#### [Problem statement]
Copy each line of the data below, character for character.

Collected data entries

:::::

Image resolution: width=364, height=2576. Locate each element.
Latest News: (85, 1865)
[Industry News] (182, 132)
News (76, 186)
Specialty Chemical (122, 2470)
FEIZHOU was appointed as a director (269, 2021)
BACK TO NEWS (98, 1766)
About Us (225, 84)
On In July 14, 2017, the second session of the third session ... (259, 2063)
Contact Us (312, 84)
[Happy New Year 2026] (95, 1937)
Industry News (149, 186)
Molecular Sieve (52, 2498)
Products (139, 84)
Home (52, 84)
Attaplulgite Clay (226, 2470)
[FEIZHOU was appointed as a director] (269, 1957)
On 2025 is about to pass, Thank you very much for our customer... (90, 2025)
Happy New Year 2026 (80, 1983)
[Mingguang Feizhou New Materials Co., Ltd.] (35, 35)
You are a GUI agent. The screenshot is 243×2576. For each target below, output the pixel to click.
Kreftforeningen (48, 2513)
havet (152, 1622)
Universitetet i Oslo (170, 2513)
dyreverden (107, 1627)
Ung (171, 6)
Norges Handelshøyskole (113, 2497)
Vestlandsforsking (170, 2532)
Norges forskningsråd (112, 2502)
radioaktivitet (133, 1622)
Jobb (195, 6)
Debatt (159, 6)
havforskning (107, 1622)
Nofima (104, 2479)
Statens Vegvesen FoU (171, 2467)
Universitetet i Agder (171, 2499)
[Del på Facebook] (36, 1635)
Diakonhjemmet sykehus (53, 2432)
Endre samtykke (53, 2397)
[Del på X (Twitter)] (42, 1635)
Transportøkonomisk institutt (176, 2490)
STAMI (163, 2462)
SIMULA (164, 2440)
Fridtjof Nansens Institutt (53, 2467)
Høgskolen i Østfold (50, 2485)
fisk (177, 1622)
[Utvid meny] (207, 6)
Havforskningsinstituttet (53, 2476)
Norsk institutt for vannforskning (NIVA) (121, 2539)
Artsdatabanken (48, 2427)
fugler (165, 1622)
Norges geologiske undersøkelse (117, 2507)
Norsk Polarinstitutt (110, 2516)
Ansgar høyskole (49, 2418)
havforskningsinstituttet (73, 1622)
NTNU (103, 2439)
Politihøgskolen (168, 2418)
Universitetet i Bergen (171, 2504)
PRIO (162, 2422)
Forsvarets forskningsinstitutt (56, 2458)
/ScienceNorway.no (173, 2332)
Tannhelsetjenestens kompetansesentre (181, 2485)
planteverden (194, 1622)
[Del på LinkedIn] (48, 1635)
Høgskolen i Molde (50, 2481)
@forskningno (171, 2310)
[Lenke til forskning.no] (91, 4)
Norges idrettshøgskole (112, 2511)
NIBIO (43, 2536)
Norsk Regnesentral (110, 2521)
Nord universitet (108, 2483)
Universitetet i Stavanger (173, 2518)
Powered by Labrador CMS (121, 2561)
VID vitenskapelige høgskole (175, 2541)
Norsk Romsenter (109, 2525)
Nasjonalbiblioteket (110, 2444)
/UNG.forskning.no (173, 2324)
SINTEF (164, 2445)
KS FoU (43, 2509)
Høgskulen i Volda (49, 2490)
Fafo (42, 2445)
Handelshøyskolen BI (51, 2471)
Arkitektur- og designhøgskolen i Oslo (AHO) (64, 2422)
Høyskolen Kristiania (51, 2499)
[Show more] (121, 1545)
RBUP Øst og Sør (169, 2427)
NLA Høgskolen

:::::

#### [Solved exercise]
Image resolution: width=364, height=2576. Locate each element.
Latest News: (85, 1865)
[Industry News] (182, 132)
News (76, 186)
Specialty Chemical (122, 2470)
FEIZHOU was appointed as a director (269, 2021)
BACK TO NEWS (98, 1766)
About Us (225, 84)
On In July 14, 2017, the second session of the third session ... (259, 2063)
Contact Us (312, 84)
[Happy New Year 2026] (95, 1937)
Industry News (149, 186)
Molecular Sieve (52, 2498)
Products (139, 84)
Home (52, 84)
Attaplulgite Clay (226, 2470)
[FEIZHOU was appointed as a director] (269, 1957)
On 2025 is about to pass, Thank you very much for our customer... (90, 2025)
Happy New Year 2026 (80, 1983)
[Mingguang Feizhou New Materials Co., Ltd.] (35, 35)
You are a GUI agent. The screenshot is 243×2576. For each target below, output the pixel to click.
Kreftforeningen (48, 2513)
havet (152, 1622)
Universitetet i Oslo (170, 2513)
dyreverden (107, 1627)
Ung (171, 6)
Norges Handelshøyskole (113, 2497)
Vestlandsforsking (170, 2532)
Norges forskningsråd (112, 2502)
radioaktivitet (133, 1622)
Jobb (195, 6)
Debatt (159, 6)
havforskning (107, 1622)
Nofima (104, 2479)
Statens Vegvesen FoU (171, 2467)
Universitetet i Agder (171, 2499)
[Del på Facebook] (36, 1635)
Diakonhjemmet sykehus (53, 2432)
Endre samtykke (53, 2397)
[Del på X (Twitter)] (42, 1635)
Transportøkonomisk institutt (176, 2490)
STAMI (163, 2462)
SIMULA (164, 2440)
Fridtjof Nansens Institutt (53, 2467)
Høgskolen i Østfold (50, 2485)
fisk (177, 1622)
[Utvid meny] (207, 6)
Havforskningsinstituttet (53, 2476)
Norsk institutt for vannforskning (NIVA) (121, 2539)
Artsdatabanken (48, 2427)
fugler (165, 1622)
Norges geologiske undersøkelse (117, 2507)
Norsk Polarinstitutt (110, 2516)
Ansgar høyskole (49, 2418)
havforskningsinstituttet (73, 1622)
NTNU (103, 2439)
Politihøgskolen (168, 2418)
Universitetet i Bergen (171, 2504)
PRIO (162, 2422)
Forsvarets forskningsinstitutt (56, 2458)
/ScienceNorway.no (173, 2332)
Tannhelsetjenestens kompetansesentre (181, 2485)
planteverden (194, 1622)
[Del på LinkedIn] (48, 1635)
Høgskolen i Molde (50, 2481)
@forskningno (171, 2310)
[Lenke til forskning.no] (91, 4)
Norges idrettshøgskole (112, 2511)
NIBIO (43, 2536)
Norsk Regnesentral (110, 2521)
Nord universitet (108, 2483)
Universitetet i Stavanger (173, 2518)
Powered by Labrador CMS (121, 2561)
VID vitenskapelige høgskole (175, 2541)
Norsk Romsenter (109, 2525)
Nasjonalbiblioteket (110, 2444)
/UNG.forskning.no (173, 2324)
SINTEF (164, 2445)
KS FoU (43, 2509)
Høgskulen i Volda (49, 2490)
Fafo (42, 2445)
Handelshøyskolen BI (51, 2471)
Arkitektur- og designhøgskolen i Oslo (AHO) (64, 2422)
Høyskolen Kristiania (51, 2499)
[Show more] (121, 1545)
RBUP Øst og Sør (169, 2427)
NLA Høgskolen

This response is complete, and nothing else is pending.